*The task*: Put every line of the items from the one containing "Given: Expand the Apps section chevron" through the one containing "tap(49, 309)", both included, into a JSON list of strings, one string per line, leaving out any blank lines.

>> start Data supplied

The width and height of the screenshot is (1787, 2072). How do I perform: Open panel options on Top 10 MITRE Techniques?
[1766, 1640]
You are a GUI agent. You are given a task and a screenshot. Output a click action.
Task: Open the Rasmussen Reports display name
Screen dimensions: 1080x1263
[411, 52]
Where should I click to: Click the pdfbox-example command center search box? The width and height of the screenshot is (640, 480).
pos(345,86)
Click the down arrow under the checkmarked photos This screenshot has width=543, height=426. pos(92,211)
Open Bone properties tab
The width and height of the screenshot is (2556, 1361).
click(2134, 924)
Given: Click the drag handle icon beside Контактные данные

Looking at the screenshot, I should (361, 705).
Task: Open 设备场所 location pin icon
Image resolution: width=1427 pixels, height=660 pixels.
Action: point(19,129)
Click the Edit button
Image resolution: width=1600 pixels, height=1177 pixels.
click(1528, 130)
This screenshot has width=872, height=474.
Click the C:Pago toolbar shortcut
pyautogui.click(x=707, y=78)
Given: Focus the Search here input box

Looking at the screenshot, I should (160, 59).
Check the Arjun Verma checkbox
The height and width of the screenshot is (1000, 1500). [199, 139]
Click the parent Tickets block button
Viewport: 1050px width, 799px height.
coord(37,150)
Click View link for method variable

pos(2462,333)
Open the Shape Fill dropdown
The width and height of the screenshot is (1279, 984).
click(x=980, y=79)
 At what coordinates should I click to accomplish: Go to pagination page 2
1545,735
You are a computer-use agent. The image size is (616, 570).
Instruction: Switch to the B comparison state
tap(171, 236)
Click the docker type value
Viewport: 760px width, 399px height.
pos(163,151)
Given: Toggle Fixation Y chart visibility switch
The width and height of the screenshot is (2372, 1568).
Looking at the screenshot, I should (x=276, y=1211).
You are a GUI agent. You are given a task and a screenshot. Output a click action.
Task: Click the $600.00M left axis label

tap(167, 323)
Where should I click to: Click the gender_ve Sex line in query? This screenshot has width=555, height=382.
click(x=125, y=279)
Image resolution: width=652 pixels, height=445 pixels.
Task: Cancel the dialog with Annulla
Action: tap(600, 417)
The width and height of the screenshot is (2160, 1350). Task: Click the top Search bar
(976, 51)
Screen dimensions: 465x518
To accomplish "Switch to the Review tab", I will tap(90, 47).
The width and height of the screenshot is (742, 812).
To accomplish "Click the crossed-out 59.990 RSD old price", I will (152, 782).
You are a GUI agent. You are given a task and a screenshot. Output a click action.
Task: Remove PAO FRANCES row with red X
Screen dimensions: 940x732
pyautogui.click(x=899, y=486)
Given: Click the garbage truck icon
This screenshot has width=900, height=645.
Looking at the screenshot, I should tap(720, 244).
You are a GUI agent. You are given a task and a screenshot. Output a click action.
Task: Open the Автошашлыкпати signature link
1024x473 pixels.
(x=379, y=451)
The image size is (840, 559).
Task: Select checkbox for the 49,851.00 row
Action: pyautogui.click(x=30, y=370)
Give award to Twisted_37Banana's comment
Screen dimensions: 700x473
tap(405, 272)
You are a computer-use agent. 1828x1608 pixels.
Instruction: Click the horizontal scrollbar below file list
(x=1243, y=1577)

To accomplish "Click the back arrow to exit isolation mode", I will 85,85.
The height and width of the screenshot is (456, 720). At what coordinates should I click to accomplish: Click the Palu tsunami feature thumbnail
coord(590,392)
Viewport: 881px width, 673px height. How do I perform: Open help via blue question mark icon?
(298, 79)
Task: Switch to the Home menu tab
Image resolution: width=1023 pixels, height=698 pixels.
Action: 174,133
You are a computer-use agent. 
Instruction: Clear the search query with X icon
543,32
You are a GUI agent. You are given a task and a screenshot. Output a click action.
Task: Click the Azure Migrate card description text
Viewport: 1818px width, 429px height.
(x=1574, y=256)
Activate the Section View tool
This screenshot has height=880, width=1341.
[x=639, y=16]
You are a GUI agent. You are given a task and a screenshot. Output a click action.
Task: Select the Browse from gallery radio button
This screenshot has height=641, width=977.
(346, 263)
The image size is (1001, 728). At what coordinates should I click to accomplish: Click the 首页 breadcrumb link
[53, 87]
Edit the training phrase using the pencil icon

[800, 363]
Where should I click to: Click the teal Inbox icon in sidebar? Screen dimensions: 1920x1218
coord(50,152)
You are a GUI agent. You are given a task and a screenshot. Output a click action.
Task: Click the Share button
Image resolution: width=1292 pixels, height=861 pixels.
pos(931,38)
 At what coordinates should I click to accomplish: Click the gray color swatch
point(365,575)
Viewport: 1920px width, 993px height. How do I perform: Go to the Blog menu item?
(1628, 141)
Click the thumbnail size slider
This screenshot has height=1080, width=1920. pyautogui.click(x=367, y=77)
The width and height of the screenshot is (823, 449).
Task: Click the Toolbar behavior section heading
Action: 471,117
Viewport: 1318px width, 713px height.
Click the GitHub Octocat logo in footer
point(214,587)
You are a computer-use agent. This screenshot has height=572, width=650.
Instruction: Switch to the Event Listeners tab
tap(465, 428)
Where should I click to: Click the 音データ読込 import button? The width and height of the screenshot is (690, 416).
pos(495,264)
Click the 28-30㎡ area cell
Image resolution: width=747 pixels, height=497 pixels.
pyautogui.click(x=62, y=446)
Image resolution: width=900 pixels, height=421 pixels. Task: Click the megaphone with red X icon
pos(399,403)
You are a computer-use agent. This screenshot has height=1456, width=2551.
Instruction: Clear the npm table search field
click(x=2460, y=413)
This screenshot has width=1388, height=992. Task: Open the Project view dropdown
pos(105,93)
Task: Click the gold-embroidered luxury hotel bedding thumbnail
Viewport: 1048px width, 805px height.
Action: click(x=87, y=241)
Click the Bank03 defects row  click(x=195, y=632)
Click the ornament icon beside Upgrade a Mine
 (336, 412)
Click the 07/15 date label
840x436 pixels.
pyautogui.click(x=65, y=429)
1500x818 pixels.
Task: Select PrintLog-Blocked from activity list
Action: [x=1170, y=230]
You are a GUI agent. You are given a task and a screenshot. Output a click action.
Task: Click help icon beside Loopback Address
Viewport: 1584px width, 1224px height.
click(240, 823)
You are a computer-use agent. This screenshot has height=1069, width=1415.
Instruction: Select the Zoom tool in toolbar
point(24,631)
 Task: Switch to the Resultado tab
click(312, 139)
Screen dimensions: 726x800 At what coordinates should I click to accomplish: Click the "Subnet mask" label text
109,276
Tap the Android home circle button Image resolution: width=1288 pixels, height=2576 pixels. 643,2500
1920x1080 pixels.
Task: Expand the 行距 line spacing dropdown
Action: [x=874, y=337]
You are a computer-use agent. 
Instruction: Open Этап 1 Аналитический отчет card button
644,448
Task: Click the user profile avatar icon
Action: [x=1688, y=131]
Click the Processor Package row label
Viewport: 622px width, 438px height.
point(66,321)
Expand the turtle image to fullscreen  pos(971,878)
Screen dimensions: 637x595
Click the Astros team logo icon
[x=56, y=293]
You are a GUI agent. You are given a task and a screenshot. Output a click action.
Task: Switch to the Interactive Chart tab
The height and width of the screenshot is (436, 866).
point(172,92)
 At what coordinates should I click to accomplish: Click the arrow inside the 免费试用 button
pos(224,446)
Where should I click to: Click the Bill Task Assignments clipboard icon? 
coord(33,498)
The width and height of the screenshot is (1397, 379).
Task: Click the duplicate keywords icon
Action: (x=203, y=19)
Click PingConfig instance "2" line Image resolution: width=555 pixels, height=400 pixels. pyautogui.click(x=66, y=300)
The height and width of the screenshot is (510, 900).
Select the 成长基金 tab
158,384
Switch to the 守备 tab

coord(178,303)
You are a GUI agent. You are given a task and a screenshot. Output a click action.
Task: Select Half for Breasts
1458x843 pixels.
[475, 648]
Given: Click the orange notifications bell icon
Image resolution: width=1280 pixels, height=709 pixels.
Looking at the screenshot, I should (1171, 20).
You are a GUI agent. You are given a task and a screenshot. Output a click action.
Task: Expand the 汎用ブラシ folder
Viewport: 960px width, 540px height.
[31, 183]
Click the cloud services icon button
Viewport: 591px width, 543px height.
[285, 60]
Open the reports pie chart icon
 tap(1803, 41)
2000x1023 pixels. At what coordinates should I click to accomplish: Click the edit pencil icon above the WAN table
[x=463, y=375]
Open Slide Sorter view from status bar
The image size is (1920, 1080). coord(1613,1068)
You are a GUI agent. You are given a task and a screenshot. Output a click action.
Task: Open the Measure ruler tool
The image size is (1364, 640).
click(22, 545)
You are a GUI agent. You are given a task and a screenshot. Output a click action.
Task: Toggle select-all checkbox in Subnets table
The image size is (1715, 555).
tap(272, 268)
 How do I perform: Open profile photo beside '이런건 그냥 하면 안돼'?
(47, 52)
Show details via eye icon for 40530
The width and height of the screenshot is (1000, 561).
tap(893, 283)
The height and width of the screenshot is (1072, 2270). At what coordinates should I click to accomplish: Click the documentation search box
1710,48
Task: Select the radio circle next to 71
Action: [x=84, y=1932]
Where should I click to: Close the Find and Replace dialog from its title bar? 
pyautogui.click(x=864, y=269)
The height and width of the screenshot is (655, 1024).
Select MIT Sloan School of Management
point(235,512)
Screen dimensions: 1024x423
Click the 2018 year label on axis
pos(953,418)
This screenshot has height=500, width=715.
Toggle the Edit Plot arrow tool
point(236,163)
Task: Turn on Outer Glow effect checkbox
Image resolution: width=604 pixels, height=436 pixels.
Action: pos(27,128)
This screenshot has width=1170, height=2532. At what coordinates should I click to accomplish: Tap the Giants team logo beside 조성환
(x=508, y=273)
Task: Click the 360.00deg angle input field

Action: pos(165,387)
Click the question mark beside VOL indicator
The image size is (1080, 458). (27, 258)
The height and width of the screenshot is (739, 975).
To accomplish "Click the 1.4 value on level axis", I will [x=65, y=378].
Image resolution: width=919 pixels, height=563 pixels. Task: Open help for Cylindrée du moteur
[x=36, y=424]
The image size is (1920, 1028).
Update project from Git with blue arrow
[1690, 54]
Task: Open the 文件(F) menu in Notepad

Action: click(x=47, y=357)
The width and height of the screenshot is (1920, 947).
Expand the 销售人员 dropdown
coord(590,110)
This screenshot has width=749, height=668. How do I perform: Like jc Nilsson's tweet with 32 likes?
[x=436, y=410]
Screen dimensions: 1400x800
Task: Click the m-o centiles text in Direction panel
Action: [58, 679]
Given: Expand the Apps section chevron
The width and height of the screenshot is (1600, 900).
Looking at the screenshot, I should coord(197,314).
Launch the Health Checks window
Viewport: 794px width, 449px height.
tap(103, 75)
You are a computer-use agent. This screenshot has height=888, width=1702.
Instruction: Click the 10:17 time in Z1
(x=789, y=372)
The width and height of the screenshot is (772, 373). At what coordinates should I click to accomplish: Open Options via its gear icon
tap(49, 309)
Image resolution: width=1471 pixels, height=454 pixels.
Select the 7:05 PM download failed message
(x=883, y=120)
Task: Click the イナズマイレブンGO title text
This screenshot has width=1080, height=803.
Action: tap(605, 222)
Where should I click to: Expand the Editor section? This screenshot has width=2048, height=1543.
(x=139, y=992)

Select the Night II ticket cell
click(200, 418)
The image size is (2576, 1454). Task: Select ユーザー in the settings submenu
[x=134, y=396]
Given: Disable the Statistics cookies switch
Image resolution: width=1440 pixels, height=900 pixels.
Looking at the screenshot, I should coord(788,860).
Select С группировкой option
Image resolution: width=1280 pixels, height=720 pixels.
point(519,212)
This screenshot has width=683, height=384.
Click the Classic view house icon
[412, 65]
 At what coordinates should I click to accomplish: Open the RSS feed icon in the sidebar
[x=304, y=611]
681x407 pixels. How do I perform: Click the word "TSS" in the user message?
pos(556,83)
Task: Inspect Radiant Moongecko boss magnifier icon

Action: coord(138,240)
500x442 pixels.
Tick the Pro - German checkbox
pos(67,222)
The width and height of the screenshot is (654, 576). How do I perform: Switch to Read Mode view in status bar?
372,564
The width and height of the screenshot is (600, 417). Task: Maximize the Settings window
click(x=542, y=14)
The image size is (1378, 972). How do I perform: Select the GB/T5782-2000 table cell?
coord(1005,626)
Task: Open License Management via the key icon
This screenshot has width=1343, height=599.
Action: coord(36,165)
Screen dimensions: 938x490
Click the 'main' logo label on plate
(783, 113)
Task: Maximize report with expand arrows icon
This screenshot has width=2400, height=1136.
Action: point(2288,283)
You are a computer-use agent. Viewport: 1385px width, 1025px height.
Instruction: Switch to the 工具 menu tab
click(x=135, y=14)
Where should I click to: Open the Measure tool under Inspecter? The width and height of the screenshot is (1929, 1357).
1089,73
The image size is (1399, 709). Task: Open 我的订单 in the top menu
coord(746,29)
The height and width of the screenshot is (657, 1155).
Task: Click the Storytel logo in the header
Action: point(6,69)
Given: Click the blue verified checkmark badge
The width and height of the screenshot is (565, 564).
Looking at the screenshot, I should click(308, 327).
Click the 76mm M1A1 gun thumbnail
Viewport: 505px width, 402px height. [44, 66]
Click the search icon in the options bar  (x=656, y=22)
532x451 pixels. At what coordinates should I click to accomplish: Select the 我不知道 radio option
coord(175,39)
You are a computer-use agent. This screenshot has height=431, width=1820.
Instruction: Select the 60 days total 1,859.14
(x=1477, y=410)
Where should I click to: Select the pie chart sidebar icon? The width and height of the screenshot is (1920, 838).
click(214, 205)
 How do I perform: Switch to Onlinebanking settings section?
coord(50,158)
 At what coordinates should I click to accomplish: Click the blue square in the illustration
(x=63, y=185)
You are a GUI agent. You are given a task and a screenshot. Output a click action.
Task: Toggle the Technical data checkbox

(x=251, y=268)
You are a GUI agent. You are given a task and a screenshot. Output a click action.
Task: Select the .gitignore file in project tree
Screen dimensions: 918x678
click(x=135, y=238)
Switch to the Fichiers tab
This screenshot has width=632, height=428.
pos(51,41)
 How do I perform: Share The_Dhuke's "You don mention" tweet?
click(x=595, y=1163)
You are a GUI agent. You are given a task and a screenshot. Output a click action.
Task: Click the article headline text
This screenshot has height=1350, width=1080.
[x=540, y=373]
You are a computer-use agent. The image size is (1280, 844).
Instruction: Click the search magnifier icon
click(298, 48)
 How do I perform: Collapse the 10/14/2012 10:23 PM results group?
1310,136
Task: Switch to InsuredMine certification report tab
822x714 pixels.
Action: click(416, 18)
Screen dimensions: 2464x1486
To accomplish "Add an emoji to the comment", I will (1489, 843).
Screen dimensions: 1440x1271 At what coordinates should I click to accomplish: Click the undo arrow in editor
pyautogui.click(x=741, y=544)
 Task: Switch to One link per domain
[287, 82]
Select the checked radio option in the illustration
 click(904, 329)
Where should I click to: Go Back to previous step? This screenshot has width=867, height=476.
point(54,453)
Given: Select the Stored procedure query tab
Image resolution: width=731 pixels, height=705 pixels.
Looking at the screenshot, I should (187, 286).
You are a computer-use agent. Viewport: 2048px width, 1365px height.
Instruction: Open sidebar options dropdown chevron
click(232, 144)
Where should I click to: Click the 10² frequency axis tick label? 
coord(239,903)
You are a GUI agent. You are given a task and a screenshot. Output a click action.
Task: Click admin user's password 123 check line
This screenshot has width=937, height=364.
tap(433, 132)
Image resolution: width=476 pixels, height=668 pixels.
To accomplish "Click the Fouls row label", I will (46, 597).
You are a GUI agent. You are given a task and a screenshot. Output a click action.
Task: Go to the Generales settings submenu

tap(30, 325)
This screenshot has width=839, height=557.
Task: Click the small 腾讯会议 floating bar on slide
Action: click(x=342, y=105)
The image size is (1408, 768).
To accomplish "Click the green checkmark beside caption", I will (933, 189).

>> end Data supplied

*Reply*:
[
  "Given: Expand the Apps section chevron",
  "The width and height of the screenshot is (1600, 900).",
  "Looking at the screenshot, I should coord(197,314).",
  "Launch the Health Checks window",
  "Viewport: 794px width, 449px height.",
  "tap(103, 75)",
  "You are a computer-use agent. This screenshot has height=888, width=1702.",
  "Instruction: Click the 10:17 time in Z1",
  "(x=789, y=372)",
  "The width and height of the screenshot is (772, 373). At what coordinates should I click to accomplish: Open Options via its gear icon",
  "tap(49, 309)"
]